- [GIVEN ENTRIES]:
%%

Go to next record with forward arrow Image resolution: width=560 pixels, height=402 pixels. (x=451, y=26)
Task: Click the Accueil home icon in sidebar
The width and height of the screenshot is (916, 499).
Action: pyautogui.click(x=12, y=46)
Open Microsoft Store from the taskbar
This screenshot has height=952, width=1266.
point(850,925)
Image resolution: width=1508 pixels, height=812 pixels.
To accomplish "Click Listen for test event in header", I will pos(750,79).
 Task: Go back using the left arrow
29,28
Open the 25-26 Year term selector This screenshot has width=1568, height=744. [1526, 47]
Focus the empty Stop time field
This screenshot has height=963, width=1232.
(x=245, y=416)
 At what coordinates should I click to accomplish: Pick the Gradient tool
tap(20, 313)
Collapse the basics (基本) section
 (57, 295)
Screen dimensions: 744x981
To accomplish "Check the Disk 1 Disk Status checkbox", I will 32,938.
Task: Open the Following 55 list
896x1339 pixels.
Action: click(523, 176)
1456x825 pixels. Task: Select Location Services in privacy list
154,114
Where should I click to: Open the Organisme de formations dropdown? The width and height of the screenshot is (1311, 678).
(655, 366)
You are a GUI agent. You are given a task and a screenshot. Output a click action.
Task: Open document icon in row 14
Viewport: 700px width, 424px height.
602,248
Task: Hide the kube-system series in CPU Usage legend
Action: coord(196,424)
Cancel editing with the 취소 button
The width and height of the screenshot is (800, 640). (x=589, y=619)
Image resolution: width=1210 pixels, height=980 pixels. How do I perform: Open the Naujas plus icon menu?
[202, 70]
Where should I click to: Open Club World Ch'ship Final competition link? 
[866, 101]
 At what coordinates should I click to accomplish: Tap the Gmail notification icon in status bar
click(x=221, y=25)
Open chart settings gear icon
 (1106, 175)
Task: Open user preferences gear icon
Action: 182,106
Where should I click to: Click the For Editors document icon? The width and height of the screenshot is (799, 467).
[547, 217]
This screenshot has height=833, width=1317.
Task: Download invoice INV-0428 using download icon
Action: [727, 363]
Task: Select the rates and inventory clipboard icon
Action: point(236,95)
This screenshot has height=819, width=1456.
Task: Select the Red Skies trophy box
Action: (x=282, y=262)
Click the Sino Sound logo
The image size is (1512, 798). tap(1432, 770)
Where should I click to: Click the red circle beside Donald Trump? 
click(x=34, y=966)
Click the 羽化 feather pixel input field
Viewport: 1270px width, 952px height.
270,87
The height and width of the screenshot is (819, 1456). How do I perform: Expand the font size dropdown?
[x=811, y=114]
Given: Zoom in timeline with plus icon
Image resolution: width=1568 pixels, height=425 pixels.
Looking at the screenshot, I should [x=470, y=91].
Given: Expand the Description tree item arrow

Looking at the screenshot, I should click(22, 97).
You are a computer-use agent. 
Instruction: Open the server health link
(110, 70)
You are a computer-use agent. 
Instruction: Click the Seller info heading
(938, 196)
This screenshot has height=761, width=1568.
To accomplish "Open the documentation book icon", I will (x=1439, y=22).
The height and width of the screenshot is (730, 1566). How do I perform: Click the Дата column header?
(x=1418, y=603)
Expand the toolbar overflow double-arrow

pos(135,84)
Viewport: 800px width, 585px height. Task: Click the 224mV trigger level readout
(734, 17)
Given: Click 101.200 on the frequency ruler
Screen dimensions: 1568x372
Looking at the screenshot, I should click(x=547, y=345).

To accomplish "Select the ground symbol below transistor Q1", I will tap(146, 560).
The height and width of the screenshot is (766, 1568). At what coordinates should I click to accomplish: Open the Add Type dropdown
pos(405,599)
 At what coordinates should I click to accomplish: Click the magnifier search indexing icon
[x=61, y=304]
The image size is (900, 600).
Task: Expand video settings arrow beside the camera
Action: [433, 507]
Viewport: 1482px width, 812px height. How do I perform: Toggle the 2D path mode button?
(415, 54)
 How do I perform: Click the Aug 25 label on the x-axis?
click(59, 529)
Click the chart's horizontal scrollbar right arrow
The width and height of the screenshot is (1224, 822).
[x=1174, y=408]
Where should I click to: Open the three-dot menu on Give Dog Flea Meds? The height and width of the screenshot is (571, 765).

%%

Can you write out the entries from the first line through the line containing "point(850,925)" again, swapping "sidebar" for "navigation pane" and leaving everything else unchanged?

Go to next record with forward arrow Image resolution: width=560 pixels, height=402 pixels. (x=451, y=26)
Task: Click the Accueil home icon in navigation pane
The width and height of the screenshot is (916, 499).
Action: pyautogui.click(x=12, y=46)
Open Microsoft Store from the taskbar
This screenshot has height=952, width=1266.
point(850,925)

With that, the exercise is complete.